Congress authorized the civil service reorganization at Homeland Security and Defense within the past three years after administration officials argued that decades-old federal work rules were overly restrictive and rewarded employees more for the longevity of their service than for the quality of their work. Bush administration officials said Wednesday that they will ask Congress to extend the new "flexibility" to all agencies to more strongly tie pay to performance and to ease the transfer of employees and money to where they can be most effective.

But some lawmakers contacted yesterday said there should be no rush.

"The personnel systems at DOD and DHS are experiments in creating flexible personnel systems," said Sen. Susan Collins (R-Maine), chairman of the Senate Homeland Security and Governmental Affairs Committee, which would have to approve any legislation. "I think it is prudent to see how these systems fare before deciding whether to expand the reforms to other federal agencies."

Sen. Joseph I. Lieberman (Conn.), the ranking Democrat on the panel, agreed, saying in a statement: "We should see how it works before we consider whether it would be appropriate for agencies without critical national security responsibilities."

Rep. Henry A. Waxman (Calif.), the ranking Democrat on the House Government Reform Committee, expressed similar concerns. "Congress granted DOD and DHS personnel flexibilities in recognition of their particular national security mission. That rationale doesn't apply to the rest of the government," he said in a statement.

The new DHS system took two years to develop and will require four more to implement. Internal working groups are crafting the still-secret DOD plan, which would apply to more than 700,000 civilian workers. Together, the new systems will affect nearly half of the government's 1.8 million civilian employees, moving large chunks of the federal workforce off the General Schedule and its familiar 15 pay grades.

Clay Johnson III, deputy director for management at the Office of Management and Budget, said this week that other agencies could develop new systems more quickly "because we've learned a lot from the DHS and DOD rules."

Smaller-scale experiments with changing pay systems at the Internal Revenue Service and the Federal Aviation Administration have produced mixed results.
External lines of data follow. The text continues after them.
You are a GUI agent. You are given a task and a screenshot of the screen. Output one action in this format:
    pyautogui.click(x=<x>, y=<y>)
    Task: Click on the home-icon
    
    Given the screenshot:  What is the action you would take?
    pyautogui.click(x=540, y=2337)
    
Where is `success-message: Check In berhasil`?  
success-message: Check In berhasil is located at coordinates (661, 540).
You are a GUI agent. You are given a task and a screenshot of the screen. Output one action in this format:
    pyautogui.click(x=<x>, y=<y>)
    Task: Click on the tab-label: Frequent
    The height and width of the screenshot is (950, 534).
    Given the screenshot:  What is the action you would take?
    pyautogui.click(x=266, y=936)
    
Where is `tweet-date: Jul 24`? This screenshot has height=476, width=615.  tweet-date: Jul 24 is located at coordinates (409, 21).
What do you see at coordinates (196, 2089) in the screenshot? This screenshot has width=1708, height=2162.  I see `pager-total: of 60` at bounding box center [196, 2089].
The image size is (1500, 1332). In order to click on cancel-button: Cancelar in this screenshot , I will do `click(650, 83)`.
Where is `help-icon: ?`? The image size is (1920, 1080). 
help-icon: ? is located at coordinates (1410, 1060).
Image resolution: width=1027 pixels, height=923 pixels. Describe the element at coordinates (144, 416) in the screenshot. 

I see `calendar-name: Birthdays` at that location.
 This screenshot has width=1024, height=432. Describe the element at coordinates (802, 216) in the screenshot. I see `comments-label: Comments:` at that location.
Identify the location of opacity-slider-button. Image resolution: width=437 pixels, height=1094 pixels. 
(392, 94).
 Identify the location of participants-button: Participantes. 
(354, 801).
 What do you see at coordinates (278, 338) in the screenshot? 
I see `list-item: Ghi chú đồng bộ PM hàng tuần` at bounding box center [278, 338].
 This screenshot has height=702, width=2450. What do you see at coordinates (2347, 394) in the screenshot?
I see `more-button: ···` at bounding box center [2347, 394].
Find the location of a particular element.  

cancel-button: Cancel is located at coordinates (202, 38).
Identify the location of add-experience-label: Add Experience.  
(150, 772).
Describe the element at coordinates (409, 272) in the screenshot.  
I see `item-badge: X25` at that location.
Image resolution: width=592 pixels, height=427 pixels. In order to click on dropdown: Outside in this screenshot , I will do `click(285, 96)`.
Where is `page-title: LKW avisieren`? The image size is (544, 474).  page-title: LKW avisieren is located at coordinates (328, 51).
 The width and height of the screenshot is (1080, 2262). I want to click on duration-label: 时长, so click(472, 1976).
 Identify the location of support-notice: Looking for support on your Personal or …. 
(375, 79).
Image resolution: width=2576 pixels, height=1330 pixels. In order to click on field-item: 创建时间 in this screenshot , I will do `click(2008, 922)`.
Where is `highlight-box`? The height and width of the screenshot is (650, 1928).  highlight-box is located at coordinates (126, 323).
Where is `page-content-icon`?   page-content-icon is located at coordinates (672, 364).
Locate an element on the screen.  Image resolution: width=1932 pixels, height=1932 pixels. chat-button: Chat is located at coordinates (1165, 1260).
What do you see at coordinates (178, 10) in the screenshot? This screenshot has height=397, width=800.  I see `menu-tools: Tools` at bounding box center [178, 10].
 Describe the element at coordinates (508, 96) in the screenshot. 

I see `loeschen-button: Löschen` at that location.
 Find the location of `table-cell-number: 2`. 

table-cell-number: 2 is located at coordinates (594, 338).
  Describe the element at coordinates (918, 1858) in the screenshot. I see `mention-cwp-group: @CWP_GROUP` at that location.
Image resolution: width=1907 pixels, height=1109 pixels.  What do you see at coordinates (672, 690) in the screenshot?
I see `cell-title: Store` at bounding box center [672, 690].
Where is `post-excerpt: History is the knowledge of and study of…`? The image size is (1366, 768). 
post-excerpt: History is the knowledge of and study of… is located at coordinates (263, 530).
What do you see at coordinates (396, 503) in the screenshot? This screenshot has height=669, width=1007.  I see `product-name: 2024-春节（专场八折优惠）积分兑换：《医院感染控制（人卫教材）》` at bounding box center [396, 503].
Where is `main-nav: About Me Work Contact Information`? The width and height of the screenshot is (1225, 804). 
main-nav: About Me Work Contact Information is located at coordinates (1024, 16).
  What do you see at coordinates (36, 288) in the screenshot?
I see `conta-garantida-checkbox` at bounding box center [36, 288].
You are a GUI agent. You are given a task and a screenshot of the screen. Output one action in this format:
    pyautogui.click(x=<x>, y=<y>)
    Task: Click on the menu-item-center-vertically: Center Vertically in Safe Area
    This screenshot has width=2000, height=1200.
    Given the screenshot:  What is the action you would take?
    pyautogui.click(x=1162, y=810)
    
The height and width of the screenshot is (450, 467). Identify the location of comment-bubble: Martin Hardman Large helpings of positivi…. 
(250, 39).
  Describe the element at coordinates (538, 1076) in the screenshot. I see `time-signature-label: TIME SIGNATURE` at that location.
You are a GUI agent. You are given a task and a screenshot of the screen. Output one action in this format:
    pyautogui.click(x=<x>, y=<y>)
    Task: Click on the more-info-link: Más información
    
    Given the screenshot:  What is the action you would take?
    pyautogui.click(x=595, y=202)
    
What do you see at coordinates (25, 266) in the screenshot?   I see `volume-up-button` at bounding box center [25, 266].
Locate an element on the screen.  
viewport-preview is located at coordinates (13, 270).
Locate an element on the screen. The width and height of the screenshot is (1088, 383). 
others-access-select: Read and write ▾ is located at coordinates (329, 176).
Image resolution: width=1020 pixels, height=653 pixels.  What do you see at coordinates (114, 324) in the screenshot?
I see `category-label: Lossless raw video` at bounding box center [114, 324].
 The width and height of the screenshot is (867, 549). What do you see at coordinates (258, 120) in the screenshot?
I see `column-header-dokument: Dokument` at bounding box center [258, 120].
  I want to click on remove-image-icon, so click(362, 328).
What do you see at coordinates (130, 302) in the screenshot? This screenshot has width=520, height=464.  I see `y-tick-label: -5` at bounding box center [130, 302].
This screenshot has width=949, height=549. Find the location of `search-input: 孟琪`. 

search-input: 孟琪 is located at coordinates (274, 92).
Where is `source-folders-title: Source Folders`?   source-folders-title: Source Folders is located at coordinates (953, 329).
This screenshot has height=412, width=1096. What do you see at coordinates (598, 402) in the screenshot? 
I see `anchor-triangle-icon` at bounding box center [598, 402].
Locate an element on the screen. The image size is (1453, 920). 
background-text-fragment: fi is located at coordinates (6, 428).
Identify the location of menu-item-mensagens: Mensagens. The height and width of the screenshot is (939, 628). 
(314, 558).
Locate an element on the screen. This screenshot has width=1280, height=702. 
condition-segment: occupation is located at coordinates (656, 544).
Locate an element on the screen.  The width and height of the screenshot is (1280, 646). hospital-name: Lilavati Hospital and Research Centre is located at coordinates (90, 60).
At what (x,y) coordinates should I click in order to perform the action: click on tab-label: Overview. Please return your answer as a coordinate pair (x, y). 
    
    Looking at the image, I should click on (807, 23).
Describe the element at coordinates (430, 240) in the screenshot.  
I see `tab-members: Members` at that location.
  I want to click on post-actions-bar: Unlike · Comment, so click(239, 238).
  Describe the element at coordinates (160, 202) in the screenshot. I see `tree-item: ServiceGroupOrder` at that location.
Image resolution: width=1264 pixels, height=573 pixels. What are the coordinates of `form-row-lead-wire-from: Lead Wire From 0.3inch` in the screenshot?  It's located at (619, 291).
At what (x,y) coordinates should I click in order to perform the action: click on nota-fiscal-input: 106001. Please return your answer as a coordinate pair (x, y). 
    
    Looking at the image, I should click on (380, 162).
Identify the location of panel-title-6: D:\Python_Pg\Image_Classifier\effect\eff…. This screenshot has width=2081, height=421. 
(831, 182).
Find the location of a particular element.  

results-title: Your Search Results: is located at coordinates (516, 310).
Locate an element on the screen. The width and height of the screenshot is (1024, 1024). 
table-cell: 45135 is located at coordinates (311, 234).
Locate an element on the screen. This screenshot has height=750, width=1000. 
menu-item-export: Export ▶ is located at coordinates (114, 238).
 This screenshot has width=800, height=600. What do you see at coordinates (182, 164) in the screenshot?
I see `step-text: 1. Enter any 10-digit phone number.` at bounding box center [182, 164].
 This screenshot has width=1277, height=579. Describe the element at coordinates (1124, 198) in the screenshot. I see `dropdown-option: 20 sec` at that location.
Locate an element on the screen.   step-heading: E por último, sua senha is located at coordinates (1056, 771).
Managers at both agencies have said that it is easier to recruit talented workers at higher salaries than before, but it has also been difficult to create new pay systems that rank-and-file employees view as fair.

The current civil service system dates to the Pendleton Act of 1883, which replaced the "spoils system" of distributing jobs through political patronage with a merit-based system.

Presidents and most lawmakers in recent years have shown little interest in spending political capital on such arcane issues as personnel rules. But President Bush made the revision of civil service rules at DHS a key condition for the creation of the department after the Sept. 11, 2001, terrorist attacks.

The DOD and DHS plans have drawn significant criticism from federal employee unions, which contend that they erode workers' rights and make pay raises dependent on winning favor with the boss.

"They've been after the General Schedule system for a while, and this is just an easy excuse to dismantle it government-wide," said Colleen M. Kelley, president of the National Treasury Employees Union.

Kelley's union and three others filed a lawsuit in federal District Court yesterday to block new DHS restrictions on collective bargaining and employee appeals, saying the changes go further than Congress permitted in the legislation creating the department.

John Gage, president of the American Federation of Government Employees, said 800 union activists from around the country will visit their representatives on Capitol Hill on Feb. 8 to voice concerns about the civil service changes.

"This is not modern management," Gage said. "This is going back in time. This system is cronyism. It's throwing politics again into the civil service."